As there was so much cavilling and faultfinding on the part of many of the Equal Rights Association at every forward and radical step taken by Miss Anthony and Mrs. Stanton, they formed an independent committee of themselves, Elizabeth Smith Miller, daughter of Gerrit Smith, Mrs. Horace Greeley and Abby Hopper Gibbons, daughter of Isaac T. Hopper, the noted Abolitionist, and wife of a prominent banker. These ladies sent a memorial to the Republican National Convention, which met in Chicago and nominated General Grant, but it never saw the light after reaching there. Snubbed on every hand by the Republicans, they determined to appeal to the Democrats. On June 27 Miss Anthony and Mrs. Stanton attended a mass convention addressed by Governor Seymour, calling out the following editorial from the New York Sun:
The fact that Mrs. Elizabeth Cady Stanton and Miss Susan B. Anthony were the only ladies admitted upon the platform at Cooper Institute, may be regarded as not only committing them to Governor Seymour’s views, but as committing the approaching Democratic convention, in whose behalf he spoke, to the doctrine of woman suffrage. Therefore, whether Miss Anthony is received as a delegate to the July convention, it is clear that female suffrage must be incorporated among the planks of the national Democratic platform; and if Governor Seymour, who is a remarkably fine-looking man, is nominated, he will receive the undivided support of the women of the North, which will more than compensate for the loss of the negro vote of the South.

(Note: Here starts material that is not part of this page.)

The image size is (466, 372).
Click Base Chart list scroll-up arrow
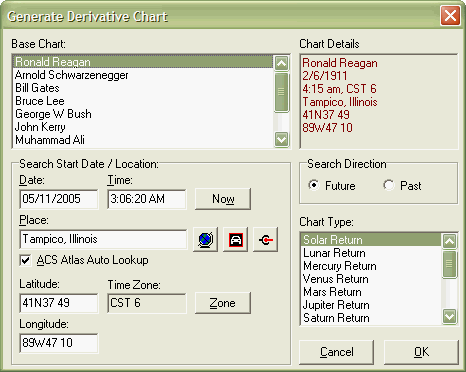pos(282,63)
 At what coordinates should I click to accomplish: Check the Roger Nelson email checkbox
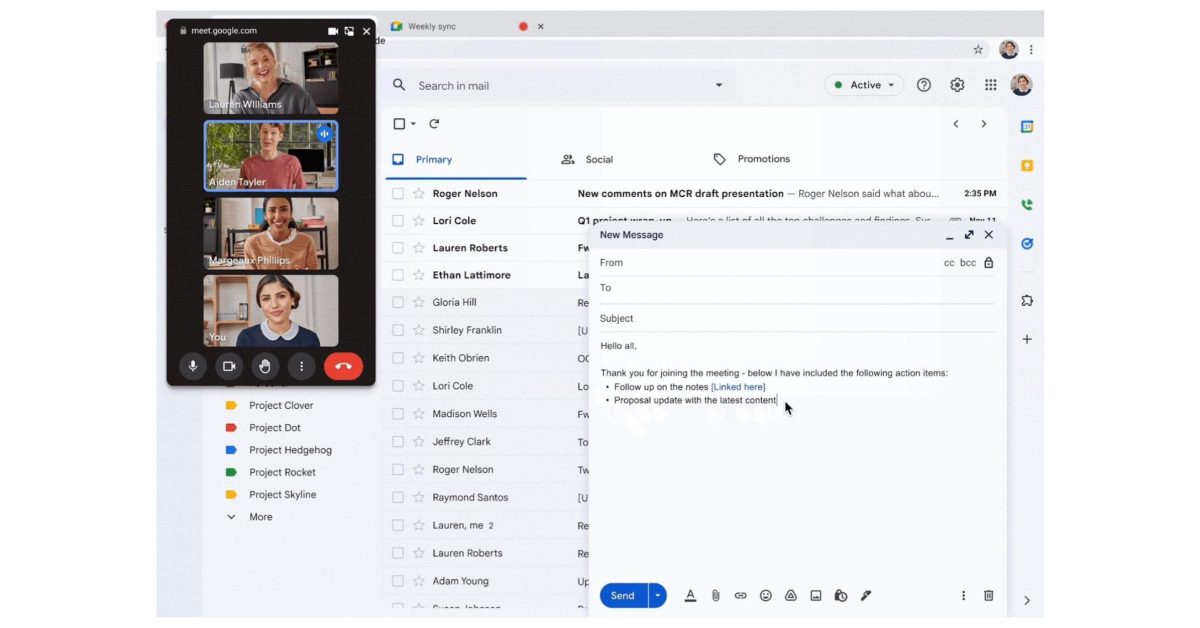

At the meeting of the Equal Rights Committee, held in New York, a half-sarcastic resolution was offered by Theodore Tilton and adopted by the committee declaring that as “Miss Susan B. Anthony, through various published writings in The Revolution, had given the world to understand that the hope of the woman’s rights cause rests more largely with the Democratic party than with any other portion of the people; therefore she be requested to attend the approaching National Democratic Convention in New York for the purpose of fulfilling this cheerful hope by securing in the Democratic platform a recognition of woman’s right to the elective franchise.”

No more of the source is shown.